--- Records shown Enclosed Below ---

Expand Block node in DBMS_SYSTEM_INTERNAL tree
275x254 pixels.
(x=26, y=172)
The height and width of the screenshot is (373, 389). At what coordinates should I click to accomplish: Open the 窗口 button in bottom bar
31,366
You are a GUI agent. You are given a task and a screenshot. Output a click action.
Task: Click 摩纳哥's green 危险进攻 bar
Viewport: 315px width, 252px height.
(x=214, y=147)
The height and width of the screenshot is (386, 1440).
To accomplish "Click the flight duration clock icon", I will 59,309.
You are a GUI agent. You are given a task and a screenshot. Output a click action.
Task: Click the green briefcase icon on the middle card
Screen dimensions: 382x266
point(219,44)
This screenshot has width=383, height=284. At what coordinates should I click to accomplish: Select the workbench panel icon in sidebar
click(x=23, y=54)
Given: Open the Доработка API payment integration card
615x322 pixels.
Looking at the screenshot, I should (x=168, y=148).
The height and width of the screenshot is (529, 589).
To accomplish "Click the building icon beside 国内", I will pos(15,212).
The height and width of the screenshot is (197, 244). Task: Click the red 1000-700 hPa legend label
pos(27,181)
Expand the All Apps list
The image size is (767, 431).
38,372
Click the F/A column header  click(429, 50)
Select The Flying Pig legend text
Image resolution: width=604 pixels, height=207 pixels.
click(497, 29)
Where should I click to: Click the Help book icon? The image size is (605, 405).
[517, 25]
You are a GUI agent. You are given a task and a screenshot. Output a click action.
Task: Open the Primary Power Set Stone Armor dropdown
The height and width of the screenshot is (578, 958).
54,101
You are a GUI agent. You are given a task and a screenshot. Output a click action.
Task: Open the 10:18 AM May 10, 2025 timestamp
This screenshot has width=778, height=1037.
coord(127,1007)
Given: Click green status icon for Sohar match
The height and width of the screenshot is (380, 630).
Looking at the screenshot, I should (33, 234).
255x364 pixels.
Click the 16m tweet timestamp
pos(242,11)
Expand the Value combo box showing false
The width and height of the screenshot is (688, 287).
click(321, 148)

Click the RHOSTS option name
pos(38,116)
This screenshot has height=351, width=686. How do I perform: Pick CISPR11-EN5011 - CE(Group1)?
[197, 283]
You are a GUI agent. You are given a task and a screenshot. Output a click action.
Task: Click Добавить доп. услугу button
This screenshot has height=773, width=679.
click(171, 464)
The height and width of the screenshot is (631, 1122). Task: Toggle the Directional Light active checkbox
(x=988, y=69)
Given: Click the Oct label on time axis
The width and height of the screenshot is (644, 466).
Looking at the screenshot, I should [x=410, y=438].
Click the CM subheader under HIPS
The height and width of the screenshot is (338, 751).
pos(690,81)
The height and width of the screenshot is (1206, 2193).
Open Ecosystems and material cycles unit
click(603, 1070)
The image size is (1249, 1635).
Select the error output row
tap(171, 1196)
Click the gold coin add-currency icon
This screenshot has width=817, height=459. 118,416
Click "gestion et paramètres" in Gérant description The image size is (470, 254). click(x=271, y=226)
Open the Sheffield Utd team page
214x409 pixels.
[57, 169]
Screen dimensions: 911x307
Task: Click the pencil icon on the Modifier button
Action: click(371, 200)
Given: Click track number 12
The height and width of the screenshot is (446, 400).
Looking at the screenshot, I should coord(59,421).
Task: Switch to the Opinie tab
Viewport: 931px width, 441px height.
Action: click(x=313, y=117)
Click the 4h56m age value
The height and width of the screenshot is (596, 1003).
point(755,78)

--- End of Enclosed Records shown ---

Exercise prompt: In the data, how many lines include the string "Expand"? Reply with only that number.

Problem solution: 3